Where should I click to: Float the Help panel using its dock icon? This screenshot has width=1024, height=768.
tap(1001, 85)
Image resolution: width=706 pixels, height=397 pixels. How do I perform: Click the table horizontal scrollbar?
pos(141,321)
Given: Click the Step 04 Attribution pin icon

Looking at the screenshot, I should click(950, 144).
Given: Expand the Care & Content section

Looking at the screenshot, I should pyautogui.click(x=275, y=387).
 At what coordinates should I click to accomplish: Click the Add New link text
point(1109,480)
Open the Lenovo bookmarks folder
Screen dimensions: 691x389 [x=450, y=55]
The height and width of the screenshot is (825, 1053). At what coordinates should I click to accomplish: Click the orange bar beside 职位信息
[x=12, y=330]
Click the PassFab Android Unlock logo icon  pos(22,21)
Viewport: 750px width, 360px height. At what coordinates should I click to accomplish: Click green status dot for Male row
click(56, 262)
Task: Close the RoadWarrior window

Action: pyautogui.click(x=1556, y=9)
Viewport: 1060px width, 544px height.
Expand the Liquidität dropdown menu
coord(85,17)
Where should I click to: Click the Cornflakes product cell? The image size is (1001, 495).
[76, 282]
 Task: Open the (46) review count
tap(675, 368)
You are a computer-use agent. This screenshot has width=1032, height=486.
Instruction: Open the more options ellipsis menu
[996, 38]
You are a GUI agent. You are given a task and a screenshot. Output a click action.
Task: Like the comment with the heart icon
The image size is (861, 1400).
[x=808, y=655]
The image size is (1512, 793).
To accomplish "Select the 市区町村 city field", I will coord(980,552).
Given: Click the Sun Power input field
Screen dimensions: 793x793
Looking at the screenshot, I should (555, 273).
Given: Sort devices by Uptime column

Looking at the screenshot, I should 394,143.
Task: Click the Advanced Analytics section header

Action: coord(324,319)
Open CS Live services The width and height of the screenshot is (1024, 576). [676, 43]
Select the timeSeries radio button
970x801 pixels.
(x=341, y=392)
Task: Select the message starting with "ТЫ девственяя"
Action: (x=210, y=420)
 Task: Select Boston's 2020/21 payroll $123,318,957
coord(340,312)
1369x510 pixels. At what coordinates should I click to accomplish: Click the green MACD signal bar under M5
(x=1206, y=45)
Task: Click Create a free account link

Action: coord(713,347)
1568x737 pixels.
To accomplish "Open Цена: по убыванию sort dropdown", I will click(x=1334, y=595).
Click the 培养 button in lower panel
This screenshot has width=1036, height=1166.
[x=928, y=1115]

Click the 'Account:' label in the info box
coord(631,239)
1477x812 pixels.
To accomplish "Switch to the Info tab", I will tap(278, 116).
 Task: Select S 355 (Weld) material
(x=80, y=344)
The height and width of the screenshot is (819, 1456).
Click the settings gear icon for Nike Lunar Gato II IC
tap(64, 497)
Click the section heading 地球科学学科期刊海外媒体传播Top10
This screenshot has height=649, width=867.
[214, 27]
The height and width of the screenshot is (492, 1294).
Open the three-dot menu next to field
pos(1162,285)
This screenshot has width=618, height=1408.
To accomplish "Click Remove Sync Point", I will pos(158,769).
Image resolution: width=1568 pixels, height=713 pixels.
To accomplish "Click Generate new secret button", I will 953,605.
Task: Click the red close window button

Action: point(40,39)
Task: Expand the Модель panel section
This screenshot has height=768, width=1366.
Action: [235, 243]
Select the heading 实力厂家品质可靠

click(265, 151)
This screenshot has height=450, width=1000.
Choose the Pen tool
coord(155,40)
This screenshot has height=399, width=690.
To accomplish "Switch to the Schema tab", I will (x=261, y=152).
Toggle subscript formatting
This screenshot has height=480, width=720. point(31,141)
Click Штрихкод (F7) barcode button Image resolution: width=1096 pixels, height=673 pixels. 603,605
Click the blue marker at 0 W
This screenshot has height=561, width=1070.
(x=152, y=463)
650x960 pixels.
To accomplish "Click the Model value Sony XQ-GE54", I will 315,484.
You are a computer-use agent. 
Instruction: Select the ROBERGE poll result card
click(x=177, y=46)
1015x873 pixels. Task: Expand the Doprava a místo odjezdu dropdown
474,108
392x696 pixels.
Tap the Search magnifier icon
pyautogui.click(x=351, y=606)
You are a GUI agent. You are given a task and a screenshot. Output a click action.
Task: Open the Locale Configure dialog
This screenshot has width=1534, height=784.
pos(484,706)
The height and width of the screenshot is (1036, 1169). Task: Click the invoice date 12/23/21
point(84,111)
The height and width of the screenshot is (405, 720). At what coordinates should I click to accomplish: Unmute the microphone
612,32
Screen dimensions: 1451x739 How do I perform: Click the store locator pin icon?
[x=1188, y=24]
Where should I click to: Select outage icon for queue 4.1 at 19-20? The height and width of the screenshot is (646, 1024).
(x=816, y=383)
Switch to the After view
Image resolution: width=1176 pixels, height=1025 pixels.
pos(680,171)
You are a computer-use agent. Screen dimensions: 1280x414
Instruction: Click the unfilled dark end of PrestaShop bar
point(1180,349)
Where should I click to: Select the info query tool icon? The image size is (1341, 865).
....
- Task details -
The count, and nothing else: how many lines of the entries contain the word "agent"?

- Answer box -
5